# fisher plow help



## pats plowing (Nov 27, 2001)

I hooked up to a buddies plow to move it the other day and it drains all the power from the truck but will not raise or move left or right It is a 9ft mm1 thats about three or four years old. We tried with two different trucks thinking it could be a solenoid in the truck but to no avail. also my truck moved my 8footer without incident. I looked over all the wiring and everything was connected. Anyone have any ideas as to where i can start. I need to move this plow asap for him so let me know thanks.

I tried doing searches but could not get the search page to load entirely hence the new thread


----------



## rgrimes945 (Oct 22, 2006)

*Electric over hyd ?*

is it electric over hyd? if it is listen to the plow motor see if it's running ? if so check the solinoids see if they are actuating.

Ray Grimes


----------



## Big Dog D (Oct 1, 2005)

Check the ground cables on the plow in question. Bad grounds will mimick a weak battery.


----------



## Rowski (Oct 24, 2005)

The pump motor may be seized in the bushing (end housing) and/or the brushes may have poor contact and need cleaning or replacing.

When was the last time the plow was used?


Derek


----------



## pats plowing (Nov 27, 2001)

Plow was working fine in the spring, i checked the grounds they seemed fine its not a weak battery rather the entire truck's lights dim and it just makes a clicking sound. How would i check the motor?? and the solenoids?
yes it is electric over hydraulic with the three wire system.
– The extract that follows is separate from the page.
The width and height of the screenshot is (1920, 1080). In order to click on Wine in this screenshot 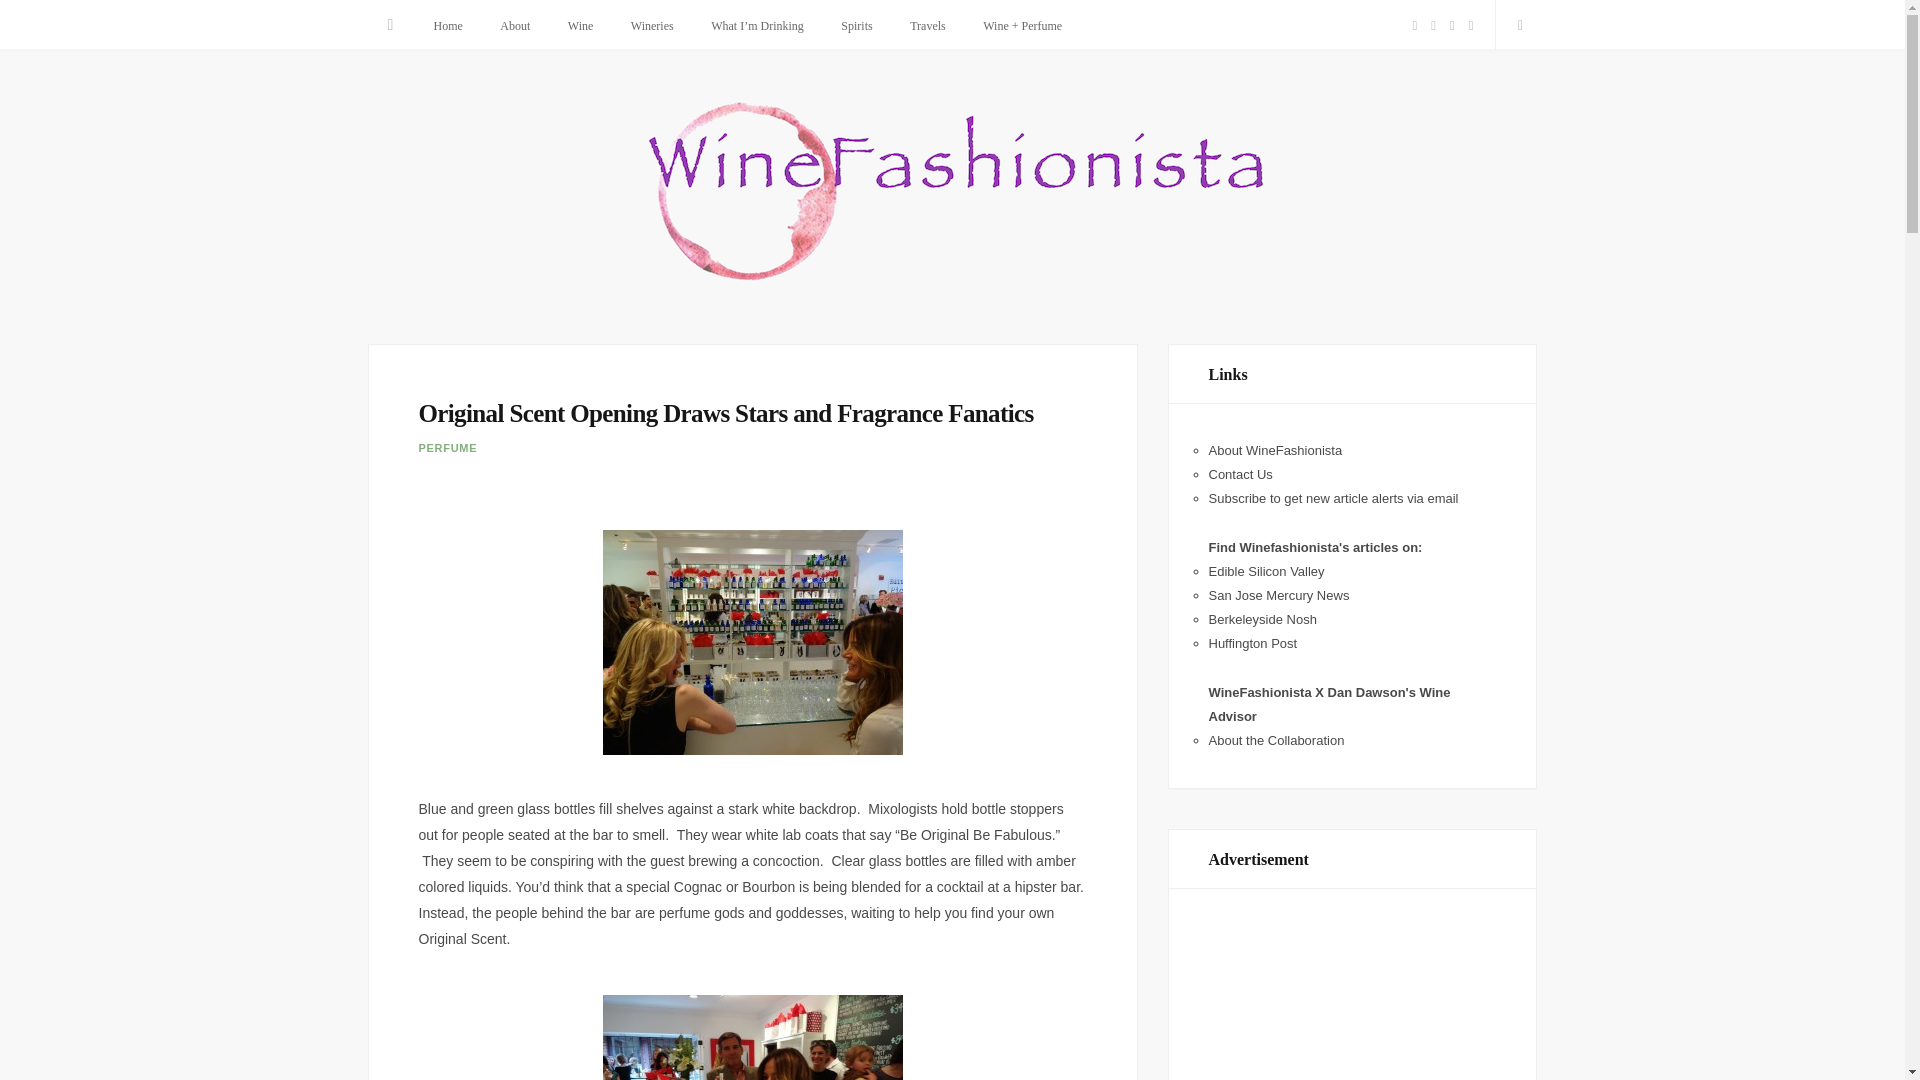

Funny how fisher keeps going back and forth between two and three wires year to year it seems


----------



## Bruce'sEx (Sep 16, 2006)

This may sounds odd, but have you moved the plow at all after hooking it up?
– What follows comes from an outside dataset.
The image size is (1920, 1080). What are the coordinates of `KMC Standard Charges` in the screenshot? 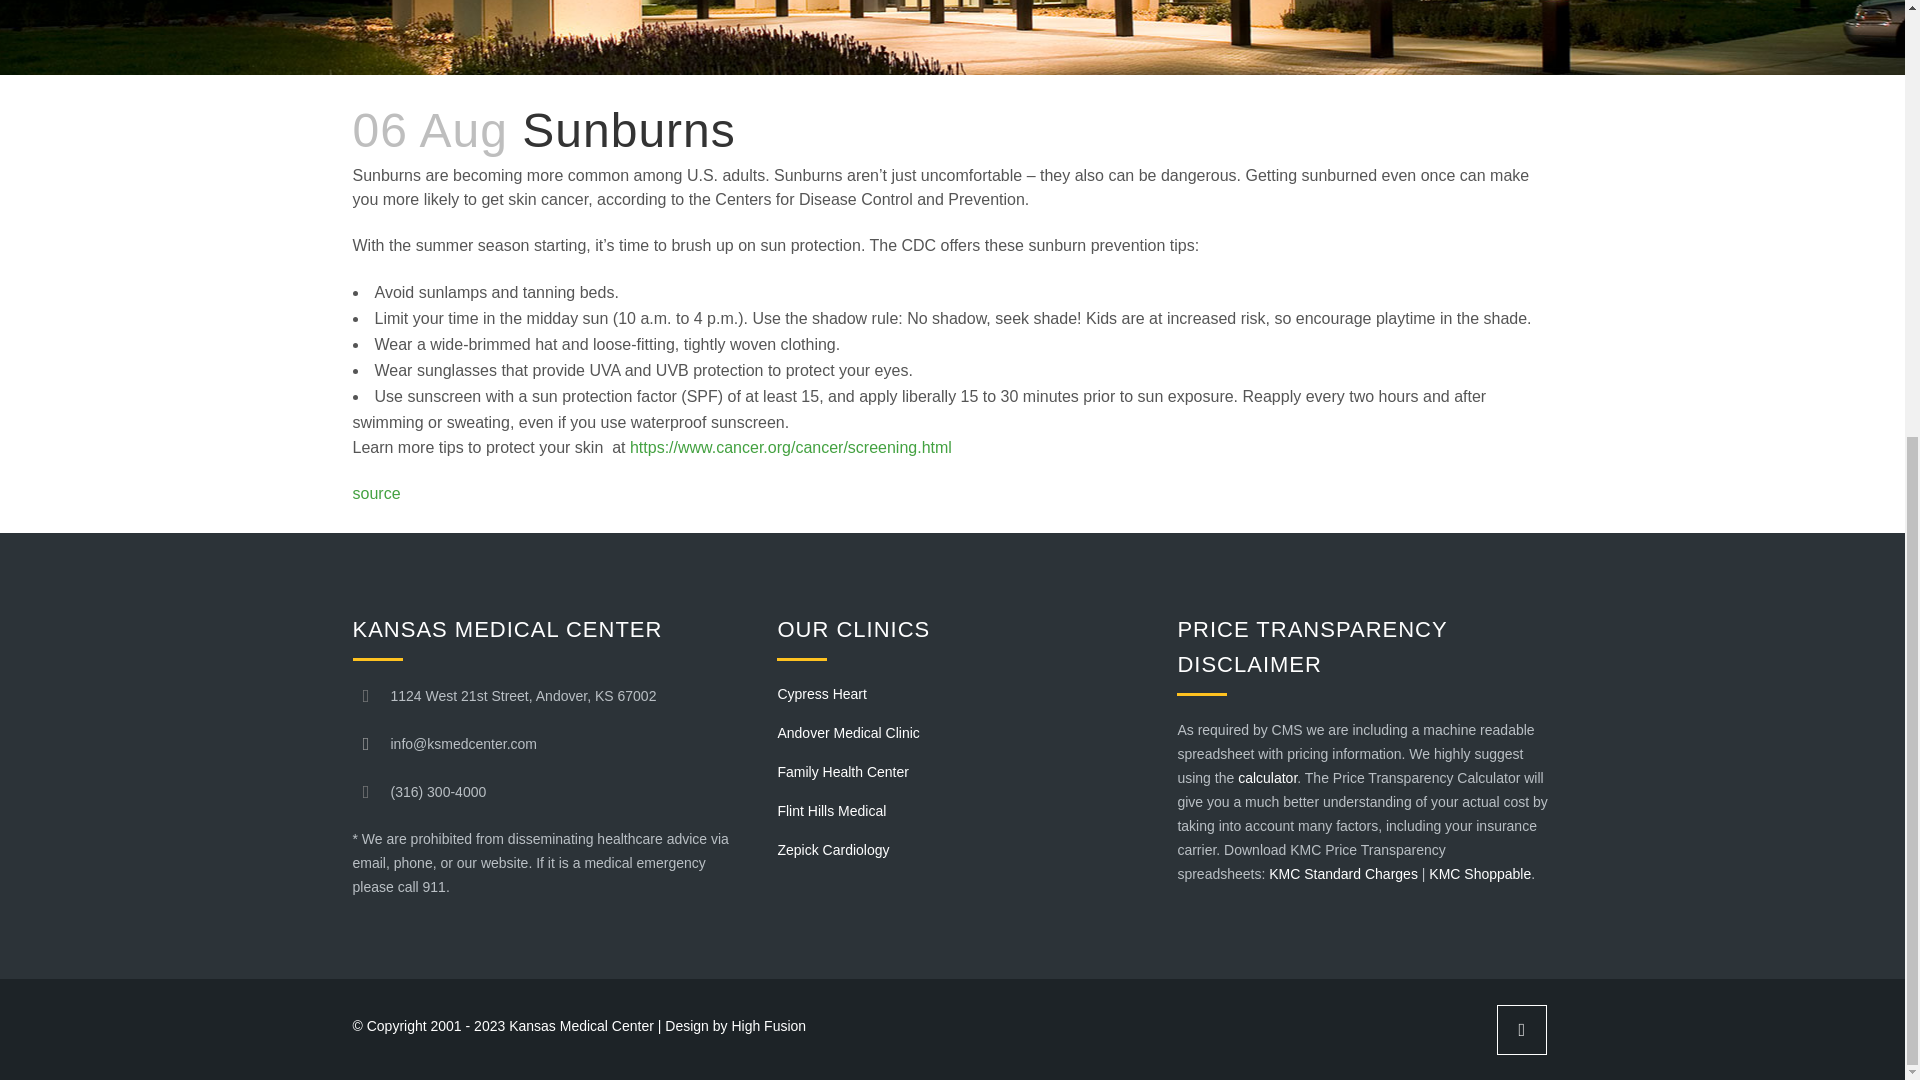 It's located at (1344, 874).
I had it happen once, hit the controls nothing but a drain, Thought it was the motor or bad ground. wasn't either. as soon as I pull the plow backa couple feet with the truck, it worked fine. I can't really explain it, other then luck? or something with how it was istting against the truck, but it's grounded through wiring so That never made sense to be, Or maybe it just gave the motor a little bump nudge it needed. It's worked fine ever since, and never happened again.

From the sounds of it, a clicking, and drain of power, It could be ground, check the fuses in line? is it instac pump, or the early mm1s? relays or control module? if it's relays problem could be in there. As long as the oil in the res looks fine, I doubt it's the motor, I would lean more to wiring problems. 

Wish I could be of more help.


----------